| ENSAYO ELECTORAL.
Las asambleas juveniles
Guillermo Walker Franco
Educar con el ejemplo, es un apotegma de moda en nuestra sociedad el cual no debe ser solo atribuible su cumplimiento al educador que orienta, que enseña y transforma.
Se trata de un principio, o, si se quiere, de una normativa que como adultos y mediante actos dignificantes y ejemplarizantes debemos cumplir si queremos disponer y preservar una generación de jóvenes con propensión al rechazo de los antivalores y orientados hacia derroteros de desarrollo y progreso social y ético en nuestro país.
En consecuencia, es menester e impostergable proporcionarles los ingredientes requeridos para que puedan enfrentar con éxito los retos que el futuro en una sociedad tan convulsionada como la nuestra les depara. Por tanto, qué mejor manera de hacerlo que no sea a través de patrones paradigmáticos que promuevan un remozado y real liderazgo que se fundamente en los sagrados principios éticos, que no se asemejen exactamente a los que en la actualidad y dentro de lo político desarrolla cierta membresía de nuestra Asamblea Nacional, órgano del Estado y principal proponente del evento anual conocido como las asambleas juveniles.
Conceptuamos, que no son los momentos ni las circunstancias propicias para la promoción y ejecución de este tipo de actividades dirigidas a nuestros jóvenes estudiantes por parte de un órgano del Estado panameño tan custionado por la sociedad civil panameña.
Es entonces imperativo que se suspenda este tipo de evento, hasta tanto no se observen muestras concluyentes y fehacientes de carácter rectificatorio y se emitan señales claras que avisoren mejores días para la legislatura panameña que hagan cambiar la percepción ciudadana que en estos momentos se tiene sobre este órgano del Estado.
Estas muestras de cambio anhelados por el país podían ser:
1. Desistir todos y cada uno de la continuidad de los llamados "privilegios de los diputados".
2. Concluir con el tercer debate (y no retrotraerlo a primer debate como se ha hecho) sobre la modificación auténtica -no cosmética-, del instrumento jurídico que norma sus actuaciones públicas y políticas, cual es su Reglamento Interno y que suspicazmente se efectúa a puerta cerrada.
3. Reconocer y aceptar la necesidad de abrogar la inmunidad parlamentaria que los exime de imputaciones por la comisión de delitos durante su vigencia como parlamentarios.

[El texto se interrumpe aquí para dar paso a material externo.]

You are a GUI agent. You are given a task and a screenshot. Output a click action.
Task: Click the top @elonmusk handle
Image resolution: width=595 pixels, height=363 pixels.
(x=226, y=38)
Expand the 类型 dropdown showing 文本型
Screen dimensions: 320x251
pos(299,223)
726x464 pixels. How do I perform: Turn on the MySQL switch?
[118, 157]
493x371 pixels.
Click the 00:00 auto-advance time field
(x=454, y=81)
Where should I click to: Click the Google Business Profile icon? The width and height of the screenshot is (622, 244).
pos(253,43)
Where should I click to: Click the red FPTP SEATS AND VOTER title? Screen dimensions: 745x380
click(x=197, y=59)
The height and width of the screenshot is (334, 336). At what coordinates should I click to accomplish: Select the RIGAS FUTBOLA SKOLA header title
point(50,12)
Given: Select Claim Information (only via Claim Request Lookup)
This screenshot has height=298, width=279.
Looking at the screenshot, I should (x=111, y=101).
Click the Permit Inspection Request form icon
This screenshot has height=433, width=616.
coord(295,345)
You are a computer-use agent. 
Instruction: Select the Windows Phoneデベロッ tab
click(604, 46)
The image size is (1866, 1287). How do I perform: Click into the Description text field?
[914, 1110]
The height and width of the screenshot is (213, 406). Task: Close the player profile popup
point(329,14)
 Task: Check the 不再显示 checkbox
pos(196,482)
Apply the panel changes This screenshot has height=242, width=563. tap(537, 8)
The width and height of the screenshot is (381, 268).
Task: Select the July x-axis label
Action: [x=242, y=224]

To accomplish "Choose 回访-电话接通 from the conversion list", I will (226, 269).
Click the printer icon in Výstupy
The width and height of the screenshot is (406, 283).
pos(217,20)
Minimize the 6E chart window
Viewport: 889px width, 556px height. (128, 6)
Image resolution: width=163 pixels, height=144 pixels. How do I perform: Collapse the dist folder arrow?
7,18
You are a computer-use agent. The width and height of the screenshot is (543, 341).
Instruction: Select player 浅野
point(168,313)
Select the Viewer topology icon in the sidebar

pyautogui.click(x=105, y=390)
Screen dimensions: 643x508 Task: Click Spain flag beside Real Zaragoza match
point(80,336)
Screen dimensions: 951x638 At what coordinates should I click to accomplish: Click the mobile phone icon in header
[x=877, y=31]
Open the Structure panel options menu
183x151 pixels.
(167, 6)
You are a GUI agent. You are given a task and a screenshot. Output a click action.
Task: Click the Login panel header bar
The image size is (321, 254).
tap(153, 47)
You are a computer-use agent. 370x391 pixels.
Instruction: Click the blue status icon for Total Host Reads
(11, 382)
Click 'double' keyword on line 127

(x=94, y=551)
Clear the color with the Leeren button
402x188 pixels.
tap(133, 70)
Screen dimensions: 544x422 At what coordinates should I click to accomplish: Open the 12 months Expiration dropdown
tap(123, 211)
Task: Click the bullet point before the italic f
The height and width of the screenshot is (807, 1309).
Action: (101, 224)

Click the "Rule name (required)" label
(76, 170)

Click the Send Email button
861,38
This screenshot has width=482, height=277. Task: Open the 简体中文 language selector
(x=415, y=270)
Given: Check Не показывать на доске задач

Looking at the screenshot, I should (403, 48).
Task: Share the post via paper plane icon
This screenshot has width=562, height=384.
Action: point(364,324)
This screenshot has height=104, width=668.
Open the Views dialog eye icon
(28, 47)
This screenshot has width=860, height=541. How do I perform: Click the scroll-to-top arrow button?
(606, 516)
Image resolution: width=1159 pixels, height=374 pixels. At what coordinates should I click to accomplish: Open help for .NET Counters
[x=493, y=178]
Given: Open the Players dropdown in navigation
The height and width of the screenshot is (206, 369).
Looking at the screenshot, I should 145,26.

4. Aceptar como un hecho real, la eliminación definitiva de las partidas circuitales que les representaba el manejo caprichoso de unos 500 mil balboas.
No estamos en contra de un proyecto siempre y cuando tienda a cultivar el sentido cívico y ciudadano de nuestros jóvenes. En lo que discreparemos a nuestro entender es en que a través de una maquinaria propagandística bien organizada y con argucias politiqueras como se ha hecho y se sigue haciendo en este y otros órganos del Estado, se continúe capitalizando el ingenuo entusiasmo de los jóvenes de nuestro país para fines político-partidistas. Esto es deleznable.
Nos parece entonces, que ni el Tribunal Electoral ni la Dirección para la Promoción de la Participación Ciudadana y mucho menos el Ministerio de Educación, institución esta última comprometida con el desarrollo integral del educando en lo intelectual moral y por ende ético, deberían patrocinar este tipo de evento en arreglo con la Asamblea Nacional el cual según lo previsto deberá llevarse a efecto del 29 de julio al 3 de agosto y que irónicamente tiene como lema "intentar promover un nuevo liderazgo político que exprese la vigencia de los principios éticos y morales en el quehacer político".
No dudamos en considerar igualmente, que existen otros escenarios con otros actores mejor calificados que puedan sopesarse para llevar a cabo este ensayo juvenil electoral.
Concluimos inquiriendo en la razón por la cual se insiste en darle continuidad a este tipo de actividad dada la marcada pérdida de clases en nuestros colegios.